- [What is required] Retype nothing except the lines below from the one with "Arm the Riser 1 track for recording" through the one with "Task: Click the Move icon in the panel header", exactly, with images left out.
Segment Start: Information provided
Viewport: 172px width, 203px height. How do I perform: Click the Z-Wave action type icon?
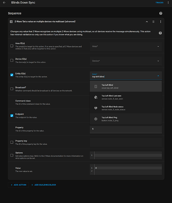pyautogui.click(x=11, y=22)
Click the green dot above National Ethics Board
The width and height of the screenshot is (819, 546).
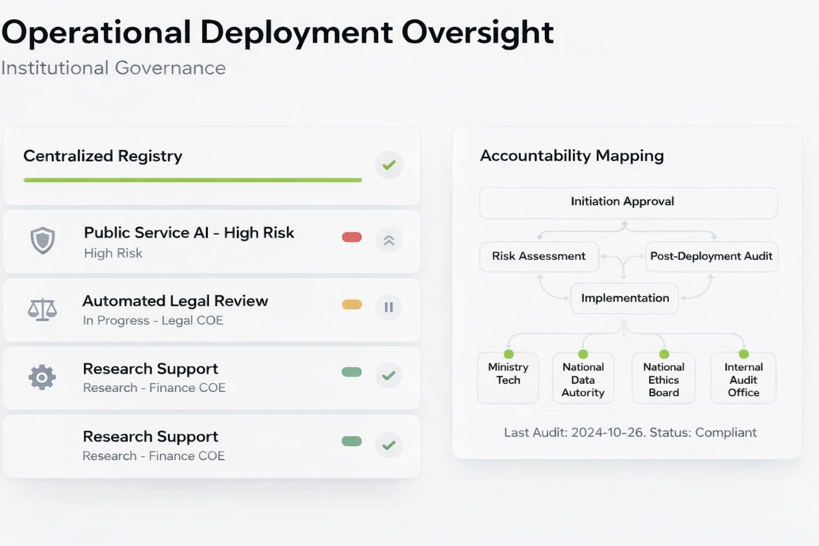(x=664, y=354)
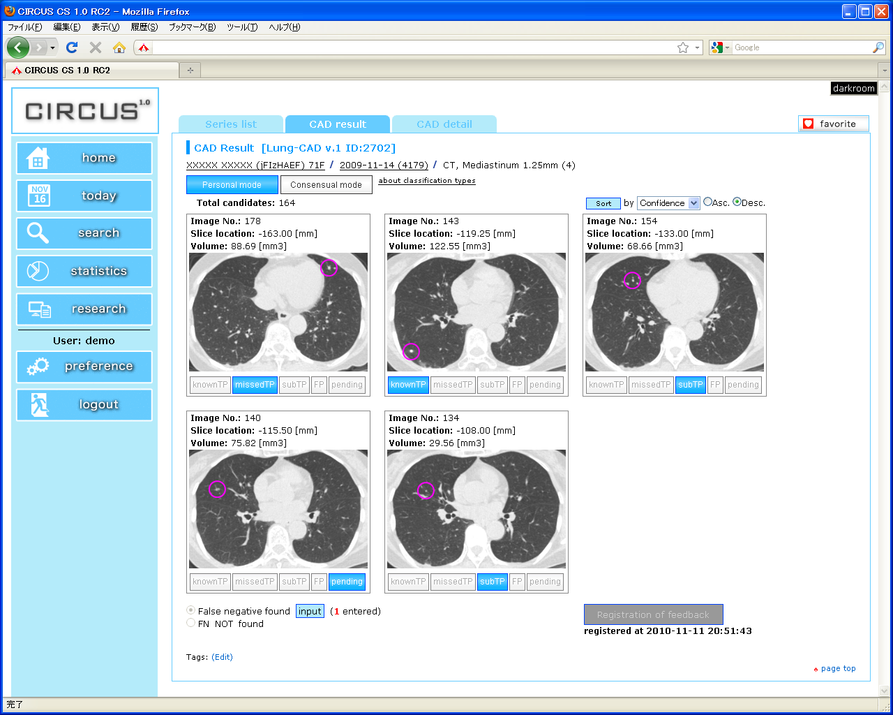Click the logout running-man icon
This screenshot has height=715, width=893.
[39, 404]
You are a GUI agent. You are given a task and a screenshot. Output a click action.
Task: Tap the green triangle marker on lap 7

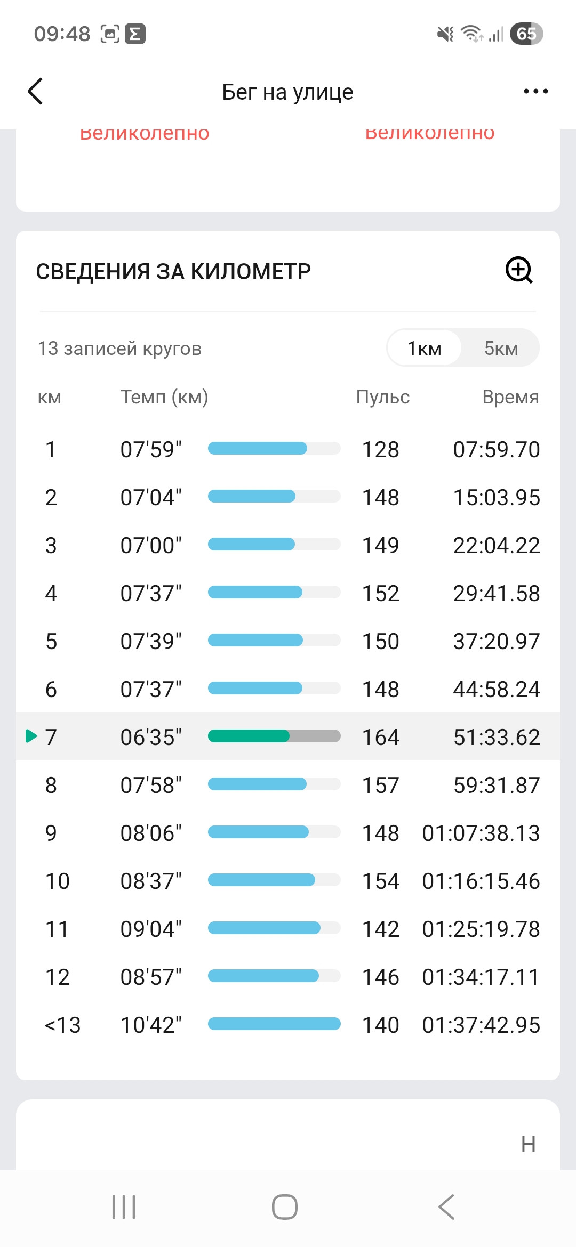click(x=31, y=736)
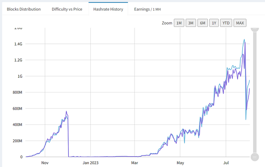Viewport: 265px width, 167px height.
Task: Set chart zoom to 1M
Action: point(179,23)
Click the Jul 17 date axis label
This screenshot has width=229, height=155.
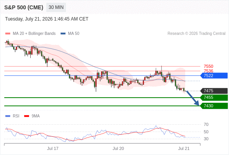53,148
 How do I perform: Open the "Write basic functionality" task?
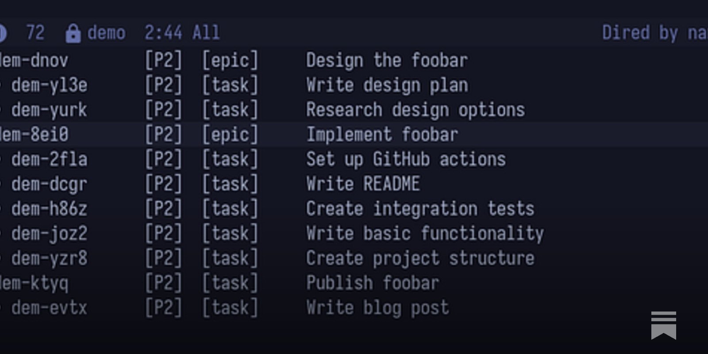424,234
Segment End: Information provided
Segment Start: Information provided
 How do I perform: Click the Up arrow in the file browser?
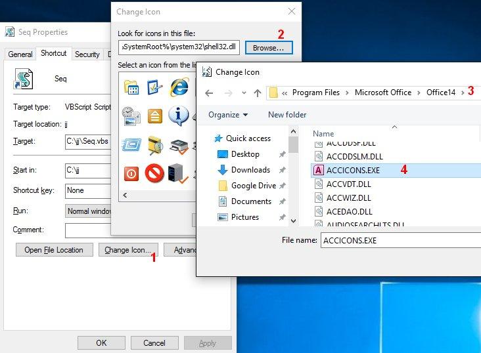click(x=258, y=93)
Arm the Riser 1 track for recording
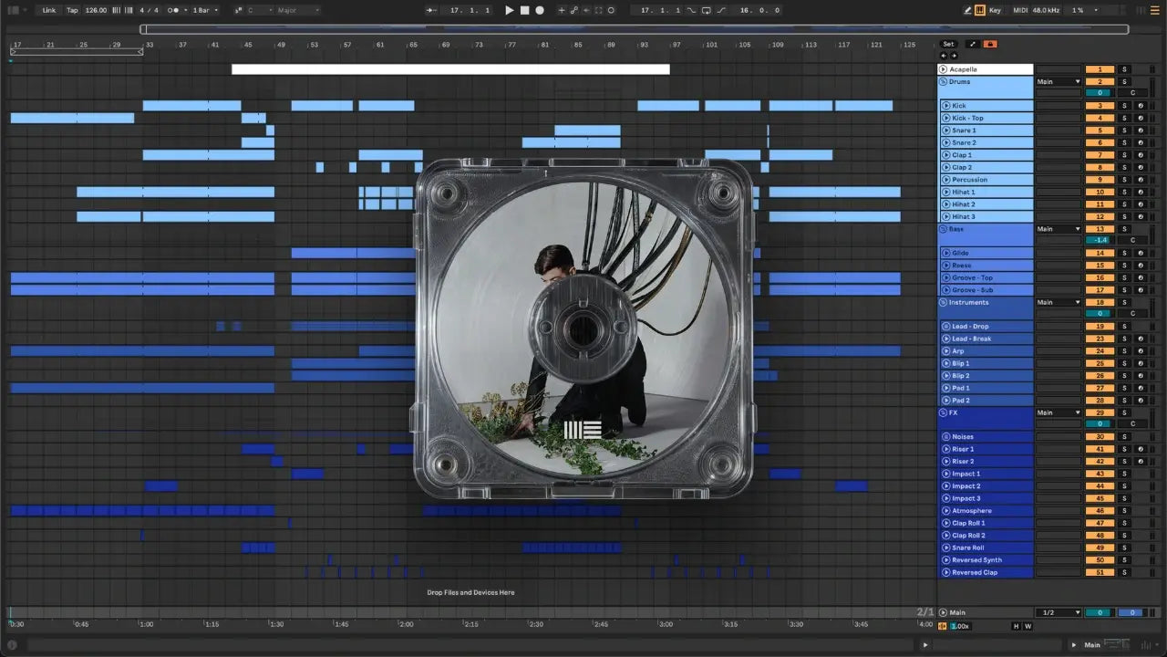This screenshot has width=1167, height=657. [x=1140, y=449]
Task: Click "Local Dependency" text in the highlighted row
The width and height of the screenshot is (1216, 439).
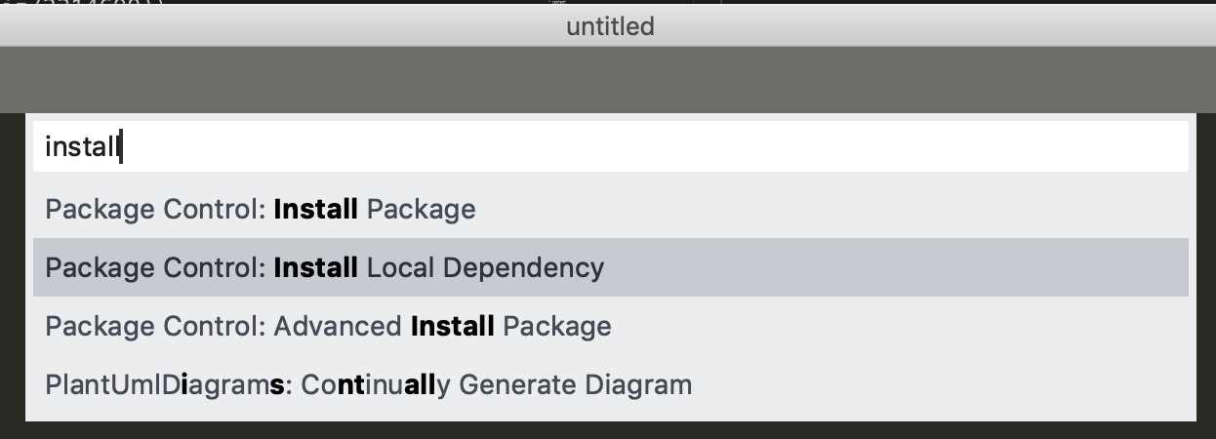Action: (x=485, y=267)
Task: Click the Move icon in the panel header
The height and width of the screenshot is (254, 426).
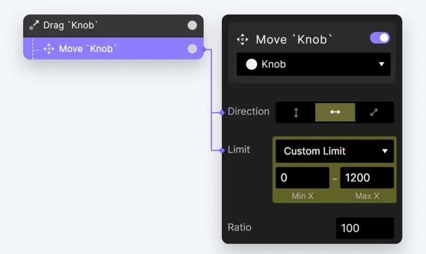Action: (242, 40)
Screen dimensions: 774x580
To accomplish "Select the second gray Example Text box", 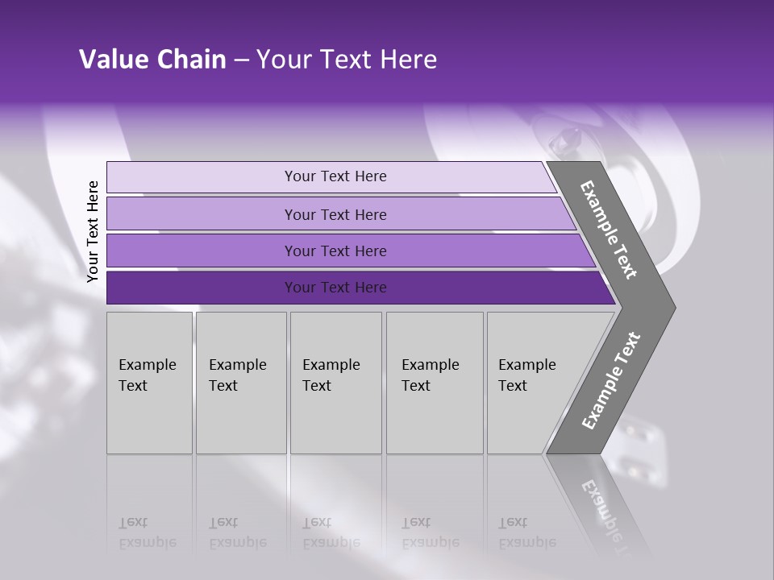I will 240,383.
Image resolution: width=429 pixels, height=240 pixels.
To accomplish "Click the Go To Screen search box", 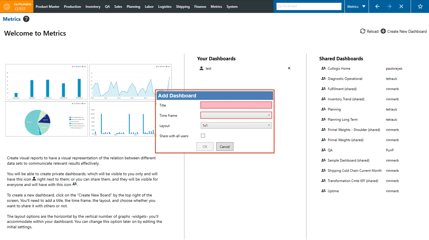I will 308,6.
Segment End: Information provided
Segment Start: Information provided
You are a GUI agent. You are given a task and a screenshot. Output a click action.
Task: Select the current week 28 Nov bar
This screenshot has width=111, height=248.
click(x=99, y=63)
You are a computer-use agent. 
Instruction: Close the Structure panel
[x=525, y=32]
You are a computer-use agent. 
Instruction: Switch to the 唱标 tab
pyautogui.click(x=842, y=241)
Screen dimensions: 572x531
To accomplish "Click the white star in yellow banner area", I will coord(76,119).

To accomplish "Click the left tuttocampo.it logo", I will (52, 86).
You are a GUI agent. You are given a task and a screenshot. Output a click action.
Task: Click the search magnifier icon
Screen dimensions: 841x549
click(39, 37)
Segment End: Information provided
- [Answer for the task]
Arm the Riser 1 track for recording
This screenshot has width=1167, height=657. [x=1140, y=449]
Task: Click "Local Dependency" text in the highlighted row
The width and height of the screenshot is (1216, 439).
Action: (x=485, y=267)
Task: Click the Move icon in the panel header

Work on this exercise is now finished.